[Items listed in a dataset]
==*==

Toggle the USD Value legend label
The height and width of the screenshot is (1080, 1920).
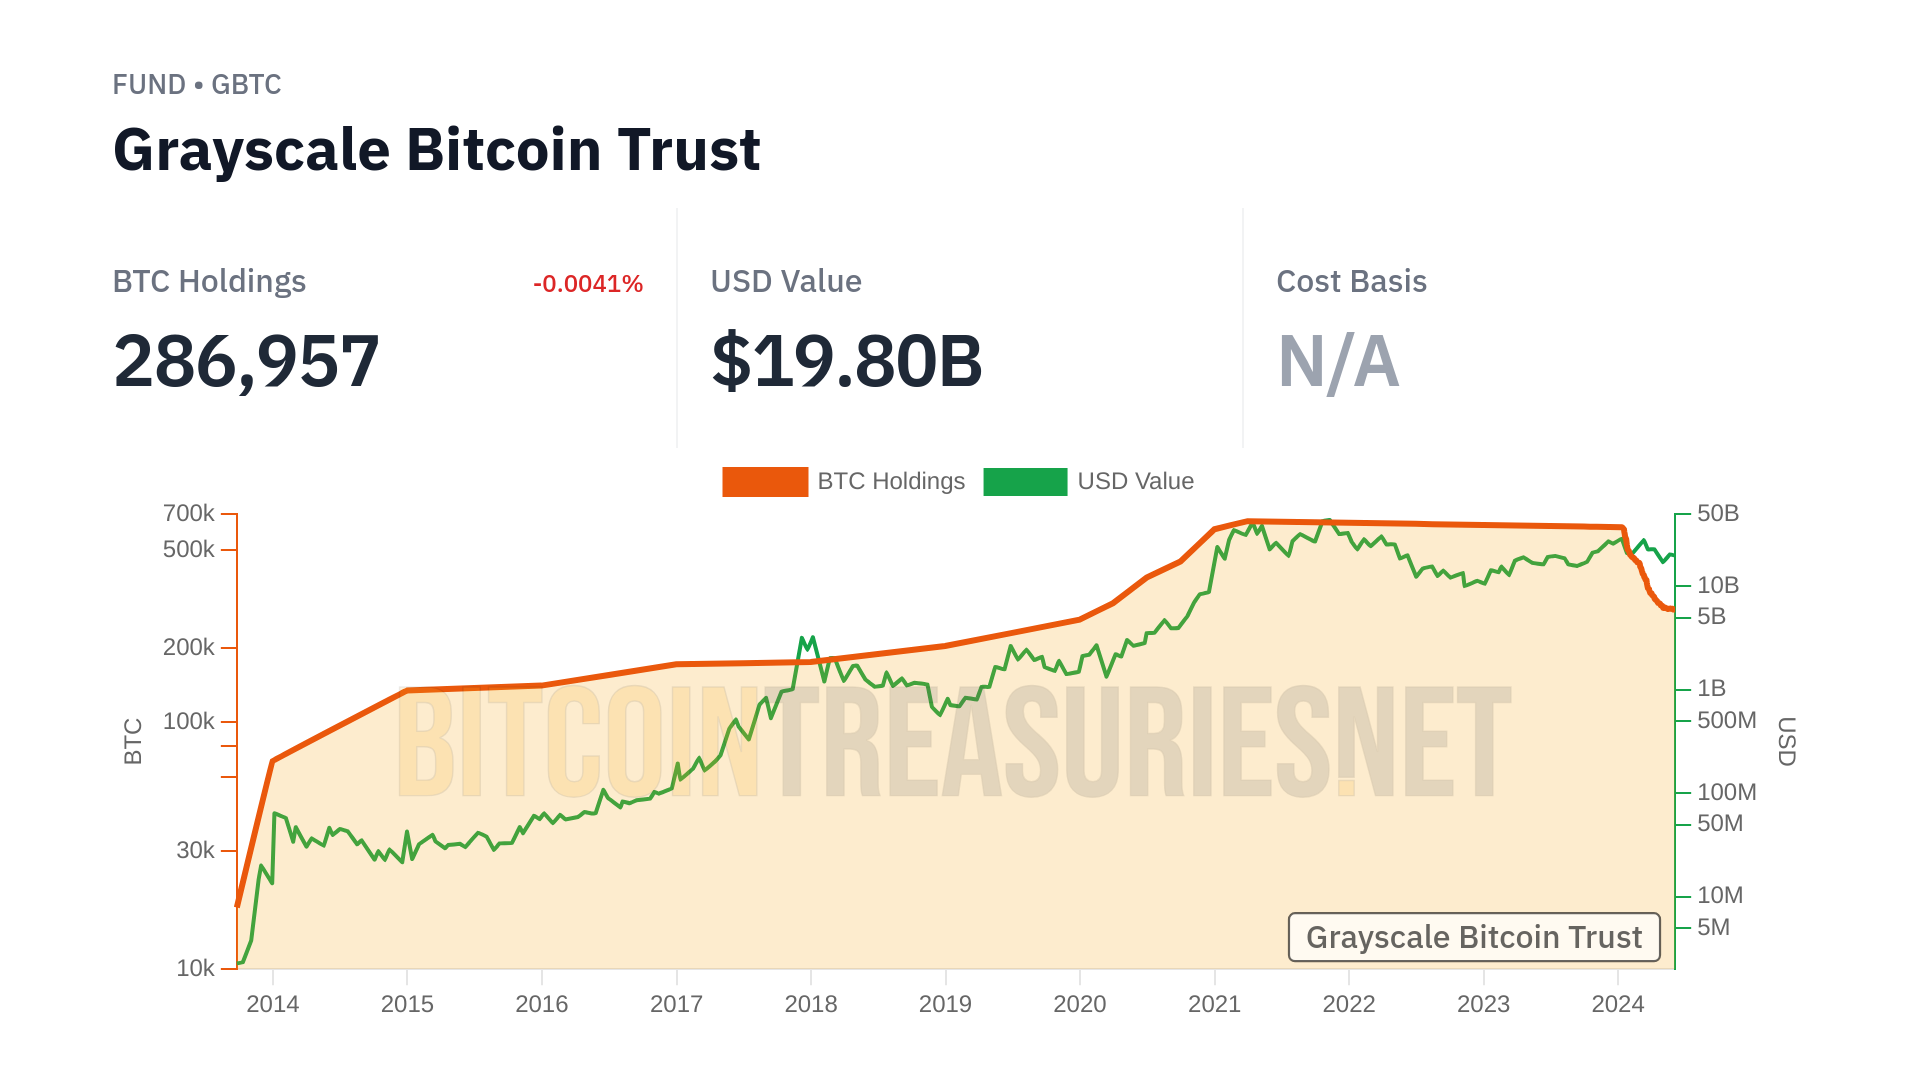click(1135, 481)
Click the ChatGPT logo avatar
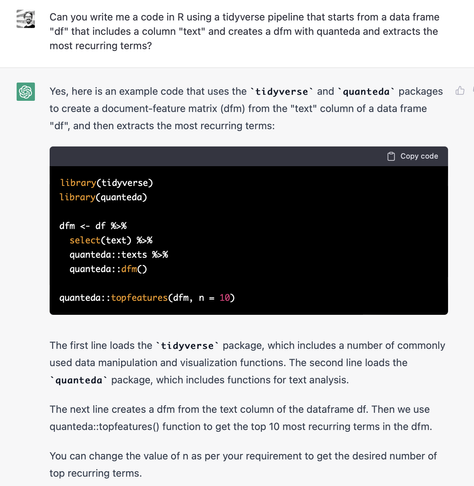 tap(26, 92)
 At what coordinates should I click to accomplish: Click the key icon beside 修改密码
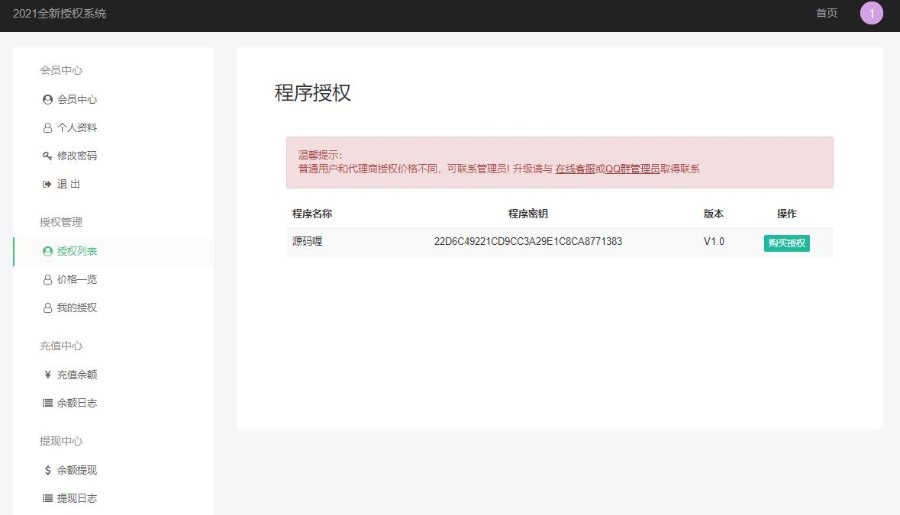point(47,156)

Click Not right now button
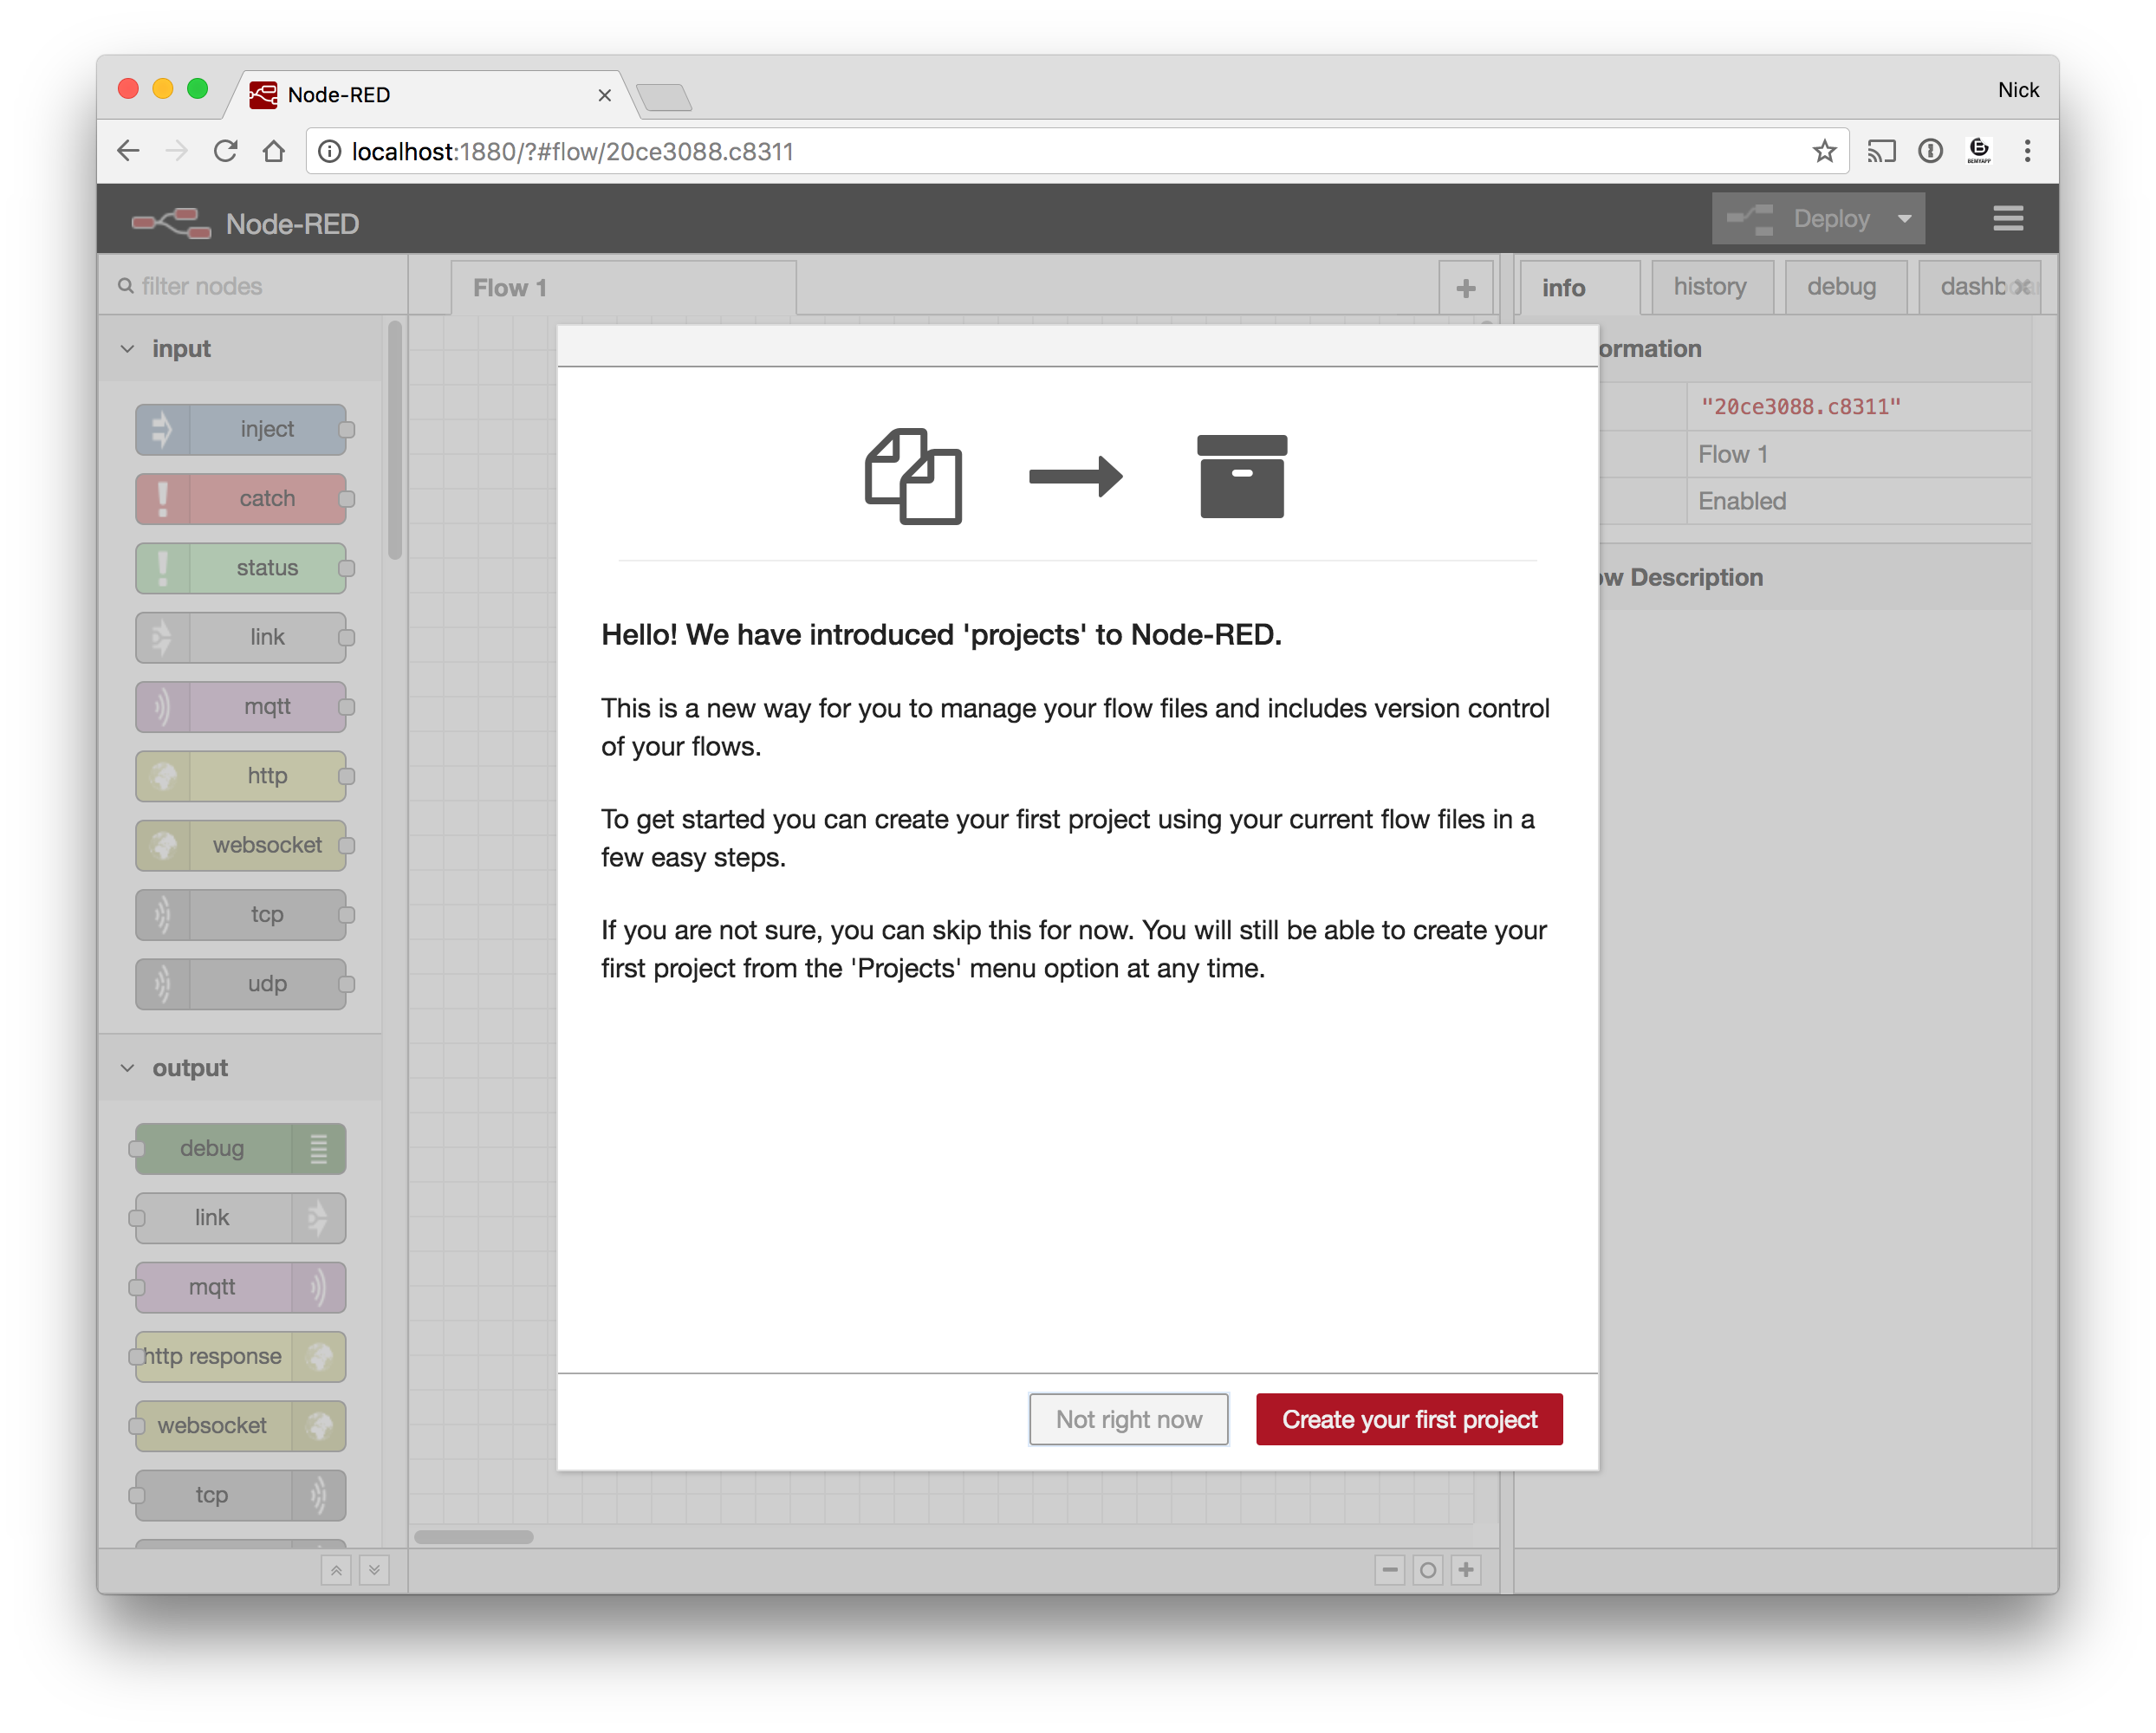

==*==

§ DIRECTIONS FOR THIS TASK:
Please repeat each record above precisely, with the pictures left out.

§ TASK ANSWER:
Toggle the USD Value legend label
The height and width of the screenshot is (1080, 1920).
click(1135, 481)
Click the ChatGPT logo avatar
 tap(26, 92)
 At what coordinates should I click to accomplish: Click the key icon beside 修改密码
point(47,156)

Click Not right now button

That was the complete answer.